## ASSIGNMENT
Copy every line of the records below that holds the word "Switch".

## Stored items

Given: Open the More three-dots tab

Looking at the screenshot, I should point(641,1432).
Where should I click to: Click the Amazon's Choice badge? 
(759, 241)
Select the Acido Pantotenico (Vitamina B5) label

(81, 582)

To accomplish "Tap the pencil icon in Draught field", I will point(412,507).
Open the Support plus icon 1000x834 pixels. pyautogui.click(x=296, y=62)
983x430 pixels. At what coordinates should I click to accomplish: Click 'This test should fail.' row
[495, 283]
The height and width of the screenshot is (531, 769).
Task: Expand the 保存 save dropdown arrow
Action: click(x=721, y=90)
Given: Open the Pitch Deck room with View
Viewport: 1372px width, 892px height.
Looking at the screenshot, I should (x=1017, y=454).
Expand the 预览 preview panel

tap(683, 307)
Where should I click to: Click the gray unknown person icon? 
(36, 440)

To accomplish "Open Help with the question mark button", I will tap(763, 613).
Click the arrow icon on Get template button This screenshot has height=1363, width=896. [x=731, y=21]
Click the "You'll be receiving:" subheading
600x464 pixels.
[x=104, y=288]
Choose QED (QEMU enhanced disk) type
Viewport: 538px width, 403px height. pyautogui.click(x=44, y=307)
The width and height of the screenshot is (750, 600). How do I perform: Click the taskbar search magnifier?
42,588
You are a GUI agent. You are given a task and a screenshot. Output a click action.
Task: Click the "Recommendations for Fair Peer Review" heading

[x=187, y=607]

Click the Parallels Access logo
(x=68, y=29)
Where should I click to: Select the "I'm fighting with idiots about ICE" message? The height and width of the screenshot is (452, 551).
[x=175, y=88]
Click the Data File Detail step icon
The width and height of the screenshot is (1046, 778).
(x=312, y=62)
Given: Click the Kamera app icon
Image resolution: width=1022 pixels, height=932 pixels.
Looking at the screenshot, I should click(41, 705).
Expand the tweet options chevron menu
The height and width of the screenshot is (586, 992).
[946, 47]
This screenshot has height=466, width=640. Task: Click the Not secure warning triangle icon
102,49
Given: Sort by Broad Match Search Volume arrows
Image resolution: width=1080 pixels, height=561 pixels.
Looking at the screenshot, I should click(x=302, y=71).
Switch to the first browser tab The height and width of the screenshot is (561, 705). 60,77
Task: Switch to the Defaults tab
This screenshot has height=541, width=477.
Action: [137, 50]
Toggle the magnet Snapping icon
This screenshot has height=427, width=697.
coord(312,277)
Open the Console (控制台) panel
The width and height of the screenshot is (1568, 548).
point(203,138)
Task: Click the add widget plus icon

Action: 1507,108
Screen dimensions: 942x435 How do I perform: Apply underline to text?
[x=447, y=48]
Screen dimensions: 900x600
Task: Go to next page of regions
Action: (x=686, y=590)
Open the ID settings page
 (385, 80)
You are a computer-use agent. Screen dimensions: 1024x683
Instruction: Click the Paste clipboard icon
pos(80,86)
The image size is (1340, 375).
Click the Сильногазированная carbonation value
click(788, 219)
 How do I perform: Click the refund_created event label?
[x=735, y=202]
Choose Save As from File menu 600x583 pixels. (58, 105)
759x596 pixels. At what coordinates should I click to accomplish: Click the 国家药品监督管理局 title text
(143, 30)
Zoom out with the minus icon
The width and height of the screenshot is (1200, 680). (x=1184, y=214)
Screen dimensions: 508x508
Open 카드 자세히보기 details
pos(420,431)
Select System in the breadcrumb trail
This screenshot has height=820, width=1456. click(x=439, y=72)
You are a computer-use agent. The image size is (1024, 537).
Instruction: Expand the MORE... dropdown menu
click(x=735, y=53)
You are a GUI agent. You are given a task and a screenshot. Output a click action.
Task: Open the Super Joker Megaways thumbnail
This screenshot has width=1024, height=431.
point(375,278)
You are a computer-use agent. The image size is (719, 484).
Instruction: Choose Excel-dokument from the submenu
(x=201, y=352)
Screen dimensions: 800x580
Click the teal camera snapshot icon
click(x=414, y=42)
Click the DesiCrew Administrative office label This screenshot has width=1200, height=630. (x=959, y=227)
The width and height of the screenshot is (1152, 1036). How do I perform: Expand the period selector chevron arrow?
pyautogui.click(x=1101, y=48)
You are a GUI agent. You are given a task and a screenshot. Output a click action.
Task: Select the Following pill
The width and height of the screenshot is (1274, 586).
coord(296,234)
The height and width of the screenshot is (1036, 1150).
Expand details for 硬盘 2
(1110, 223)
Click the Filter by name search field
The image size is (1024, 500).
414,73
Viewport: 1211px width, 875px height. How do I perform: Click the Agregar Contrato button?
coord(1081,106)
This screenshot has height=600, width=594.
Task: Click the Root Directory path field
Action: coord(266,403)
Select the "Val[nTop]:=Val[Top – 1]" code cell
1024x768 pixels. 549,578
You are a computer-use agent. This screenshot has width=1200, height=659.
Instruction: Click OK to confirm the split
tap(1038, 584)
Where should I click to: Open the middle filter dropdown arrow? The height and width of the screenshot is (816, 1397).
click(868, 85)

## RESULT
Switch to the first browser tab The height and width of the screenshot is (561, 705). 60,77
Task: Switch to the Defaults tab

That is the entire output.